- _Exercise prompt_: Please work out how many lines in the data below contain "width", and reply with that number alone.

- _Data for review_:
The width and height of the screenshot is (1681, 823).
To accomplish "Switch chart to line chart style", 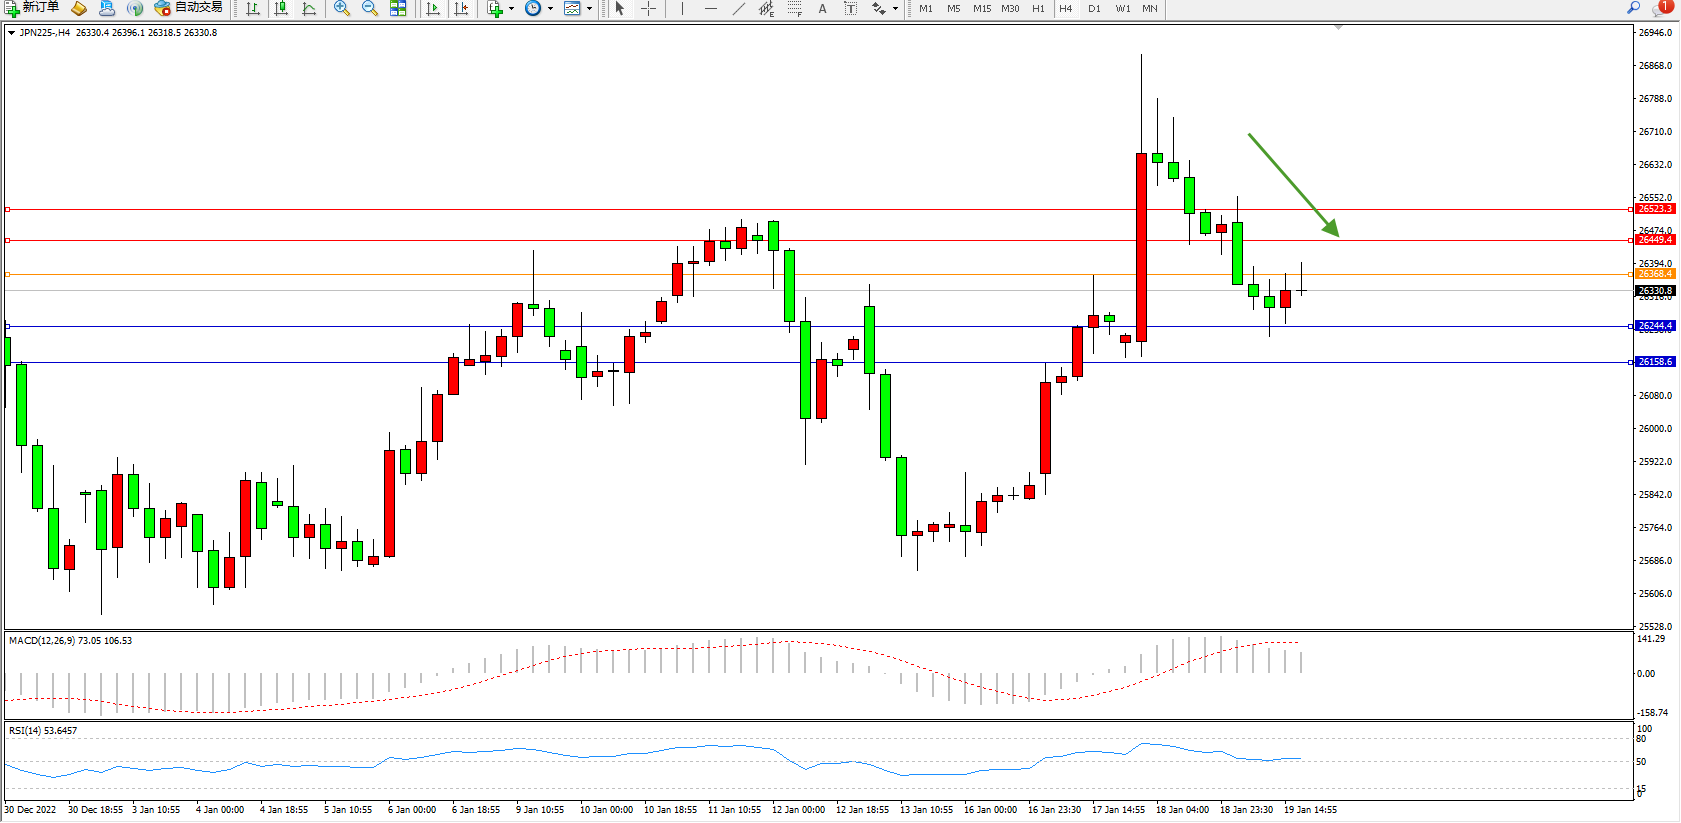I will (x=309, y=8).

==

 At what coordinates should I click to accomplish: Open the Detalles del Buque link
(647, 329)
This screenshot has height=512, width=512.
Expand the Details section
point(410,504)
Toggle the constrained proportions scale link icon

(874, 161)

...

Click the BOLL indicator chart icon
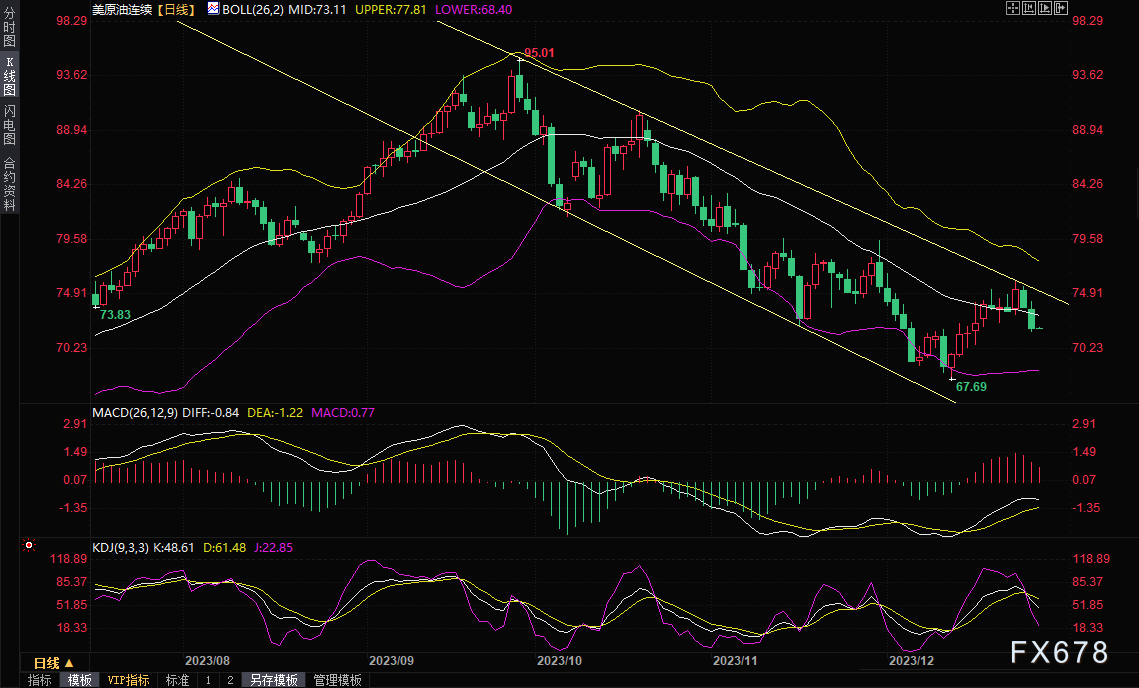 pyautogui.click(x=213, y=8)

- _Exercise answer_: 2